Faster Siamese Network Training and Inference

Published: July 09, 2025

In this post, I look at a couple of ways you can dramatically speed up training of Siamese neural networks. These are two relatively simple tricks that I’ve not seen anywhere else which, when combined, can give a ~2.5x speed-up when training Siamese networks on GPU in PyTorch.

Siamese Networks, Very Briefly

Siamese neural networks are machine learning models designed to evaluate how similar two inputs are, usually in order to determine if they are of the same class.

They work by having two identical subnetworks, which share the same architecture and weights, processing the two inputs to construct two independent feature vectors, which are then compared, either with an explicitly computed distance metric (such as Euclidean distance) or by concatenating the two vectors and feeding them into the next stage of the network to compute a non-linear similarity measure.

The following diagram gives the general structure of these networks:

Internally, the two inputs are processed in parallel by the two identical subnetworks, producing intermediate representations that are compared in a separate part of the network to produce a model output.

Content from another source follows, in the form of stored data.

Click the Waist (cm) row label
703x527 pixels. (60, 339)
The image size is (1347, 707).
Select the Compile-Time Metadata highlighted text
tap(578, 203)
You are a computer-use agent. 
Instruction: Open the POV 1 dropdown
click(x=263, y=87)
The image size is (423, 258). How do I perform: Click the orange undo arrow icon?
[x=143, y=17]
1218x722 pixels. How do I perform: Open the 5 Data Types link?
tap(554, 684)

This kind of network is especially useful if you know the category of objects that you want to classify but not all the members of that category. For example, if you’re training a model for facial recognition, you may not know in advance all the faces you wish to identify, even if you know that the task you want to perform is identifying specific people.

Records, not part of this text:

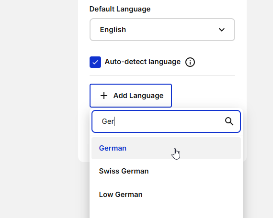Place cursor after the Ger search text
This screenshot has width=273, height=218.
click(x=114, y=121)

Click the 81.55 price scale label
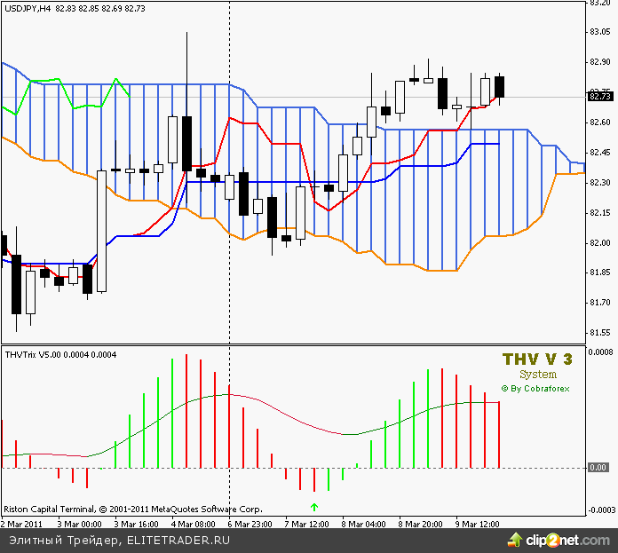(x=599, y=333)
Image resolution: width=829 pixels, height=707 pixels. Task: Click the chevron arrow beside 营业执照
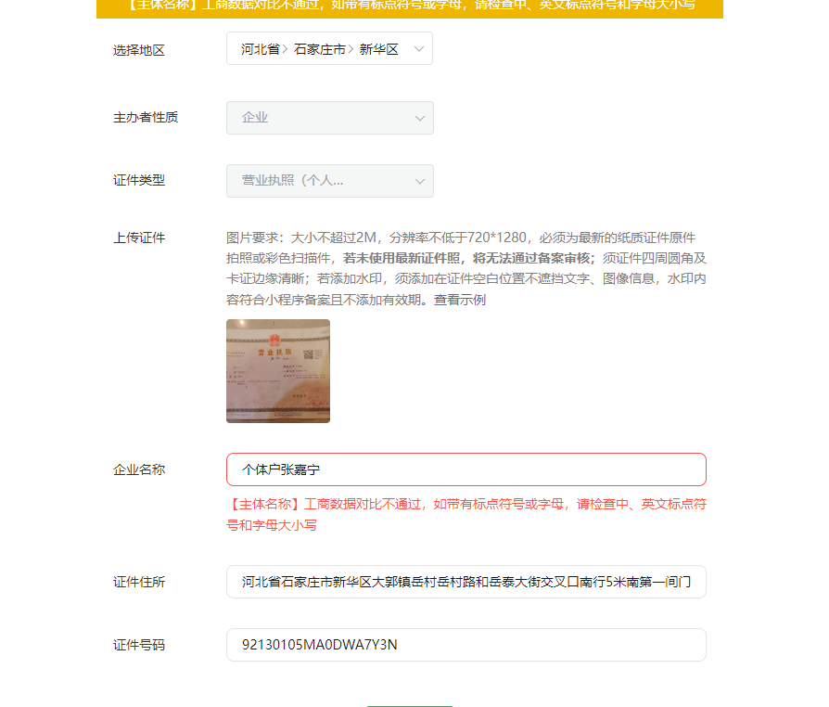pyautogui.click(x=420, y=182)

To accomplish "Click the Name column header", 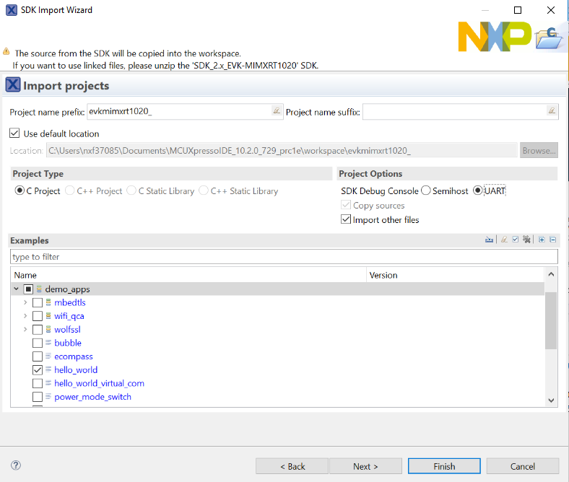I will click(x=188, y=275).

By training the network to categorise pairs of images as “same” or “different”, if you later want to identify a person who is not in your training set, you can start running facial recognition to identify that person with a single reference image.

Optimisation 1: Reducing Subnetwork Calls

The first trick for speeding up Siamese neural networks is applicable for both training and inference, and can be summarised succinctly as: concatenate your inputs and feed them in together rather than calling the model twice.

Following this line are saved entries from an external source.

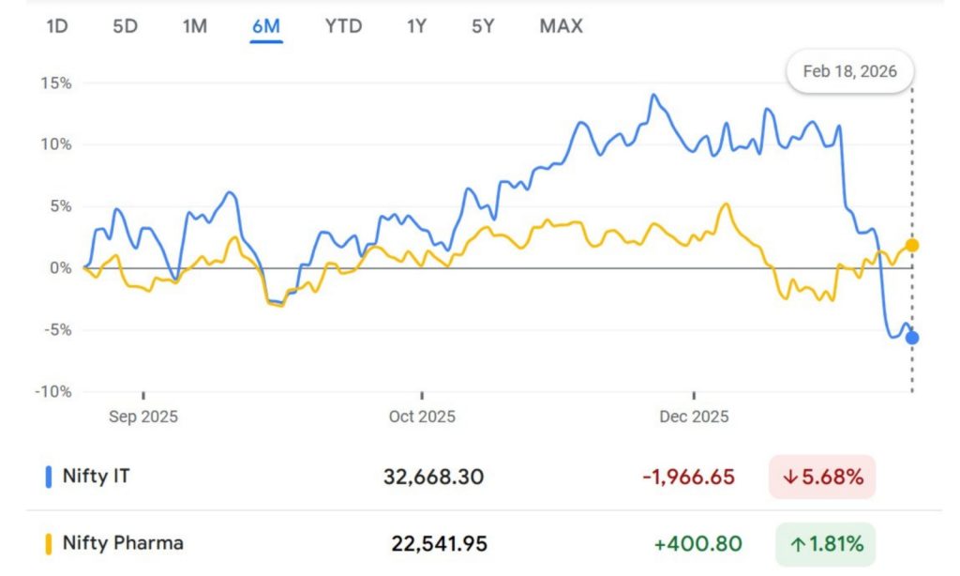Click the yellow Nifty Pharma endpoint dot
Screen dimensions: 960x576
pyautogui.click(x=912, y=246)
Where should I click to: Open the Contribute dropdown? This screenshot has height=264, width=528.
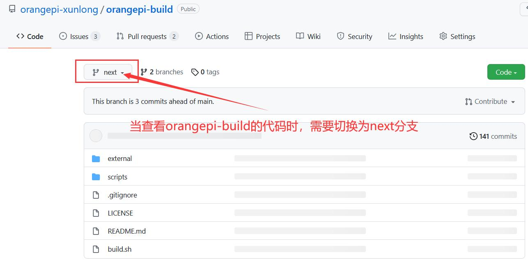pyautogui.click(x=490, y=101)
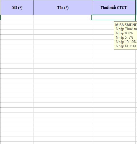Select the bottom visible cell in Tên (*) column
137x144 pixels.
(x=63, y=143)
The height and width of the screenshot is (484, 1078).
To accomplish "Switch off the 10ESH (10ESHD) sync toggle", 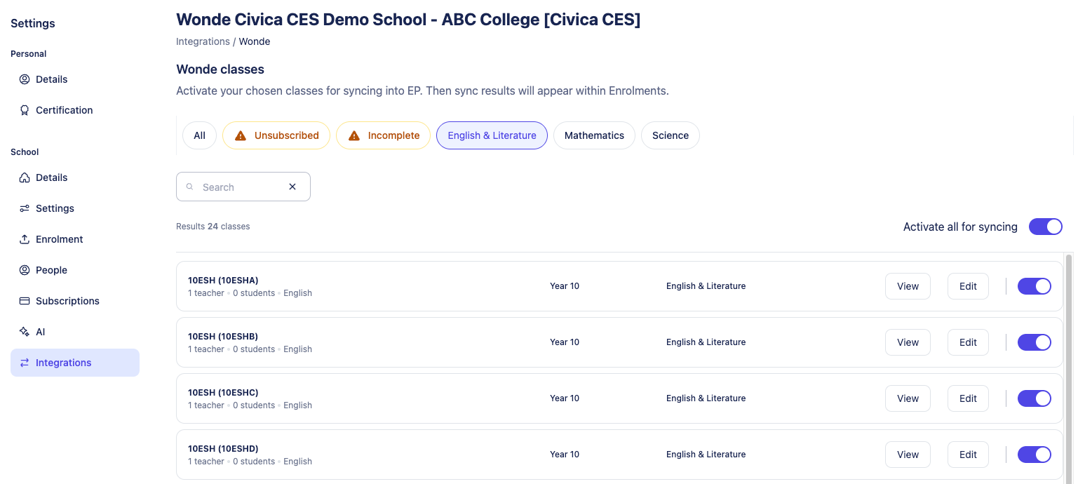I will tap(1034, 455).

A typical Siamese network implemented in PyTorch might follow a template such as this:¹

class SiameseNetwork(nn.Module):
    """Initialise the network and subnetwork"""
    def __init__(self, *args):
        super(SiameseNetwork, self).__init__()
        ...

    def forward_once(self, x):
        """Forward pass for one input"""
        ...
        return output

    def forward(self, input1, input2):
        """Forward pass for a pair of inputs"""
        output1 = self.forward_once(input1)
        output2 = self.forward_once(input2)
        return output1, output2

While Siamese networks are described as having two identical networks, this is not how they are implemented. The actual implementation is just a single network that is passed both inputs to process in sequence.

But since it is just the same network being called twice, we can make the implementation more efficient simply by concatenating the inputs in the batch dimension, calling the network once then undoing the concatenation on the outputs. With such an approach, the forward method would look as follows:

    def forward(self, input1, input2):
        """Forward pass for a pair of inputs"""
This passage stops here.